The Small-World Property of Complex Networks

Jose M Sallan 2023-10-22 9 min read

In this post, I will introduce the small world property of complex networks. Besides tidyverse, patchwork and kableExtra to handle data and to present tables and graphs, I will be using igraphdata to get a sample of the US airport network, and tidygraph and ggraph to handle network data.

library(tidygraph)
library(ggraph)
library(igraphdata)
library(tidyverse)
library(patchwork)
library(kableExtra)

Behind the concept of small-world networks (Watts & Strogatz, 1998), lies the observation that the global and local properties of real world networks are in a middle ground between regular networks and random networks. Watts and Strogatz used as global property the characteristic path length, and as local property the average clustering coefficient. Let’s describe these two properties, and see how to calculate them.
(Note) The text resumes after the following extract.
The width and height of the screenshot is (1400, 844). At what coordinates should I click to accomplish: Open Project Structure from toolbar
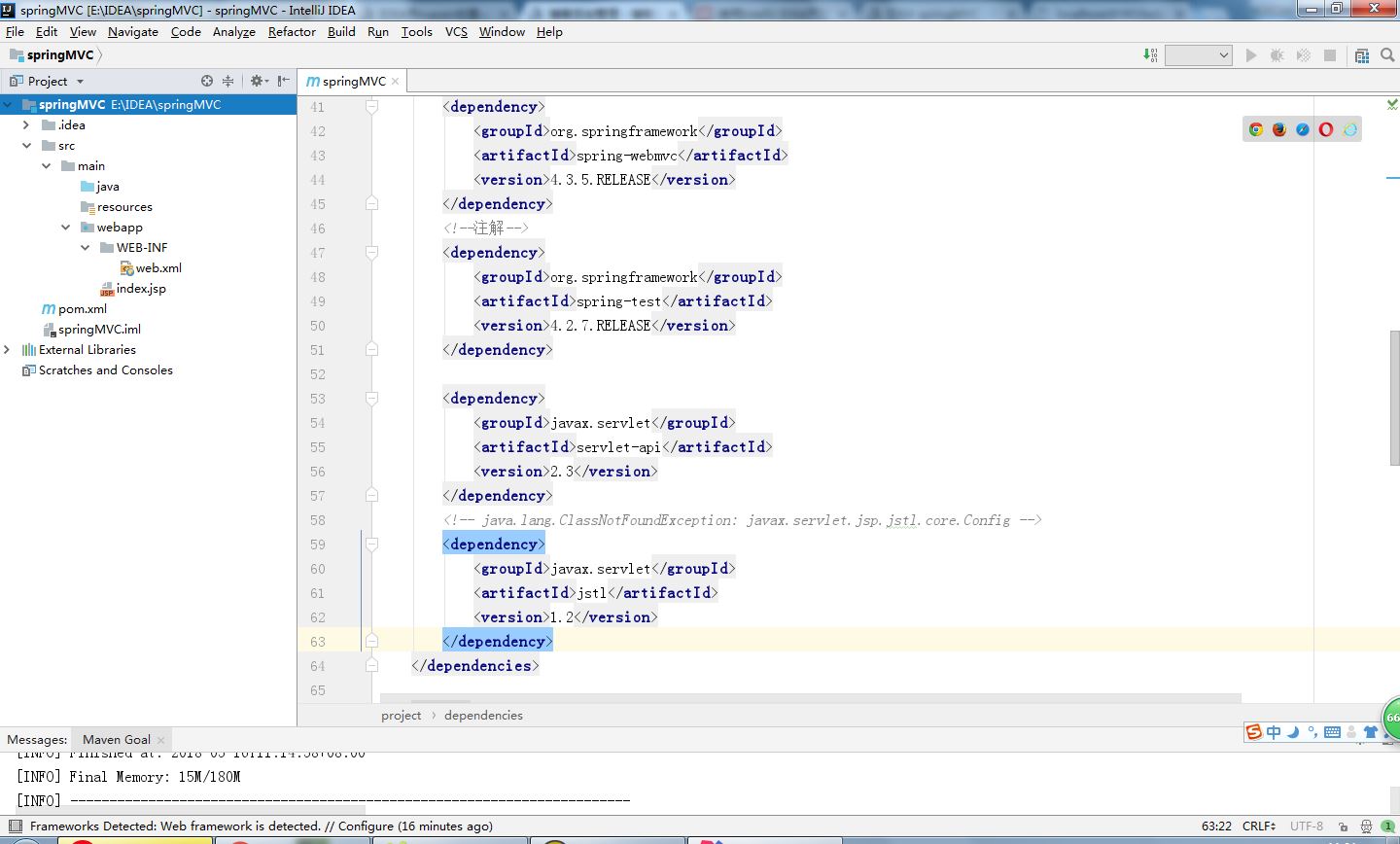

Characteristic Path Length

In an unewighted graph, the distance between two nodes is equal to the minimum number of edges required to reach the second node fromt the first. The characteristic path lenght or average shortest path length \(L\) of a network is equal to the average value of distances between network nodes. For an undirected graph is equal to:

\[ L = \frac{2}{N\left(N-1\right)} \sum_{i>j} d_{ij}\]

If two nodes of the network are disconnected, the distance between these nodes is infinite, so \(L\) diverges to infinity.

Average Clustering Coefficient

The clustering coefficient measures the cliqueness of a node, that is, the number of edges between the neighbours of a node. If the number of neighbors of a node \(i\) is equal to its degree \(k_i\) and the number of edges between neighbours of \(i\) is equal to \(e_i\), the local clustering coefficient is equal to:

\[c_i. = \frac{2e_i}{k_i\left(k_i - 1\right)}\]

By definition, \(c_i\) is set to zero for nodees with only one neighbour.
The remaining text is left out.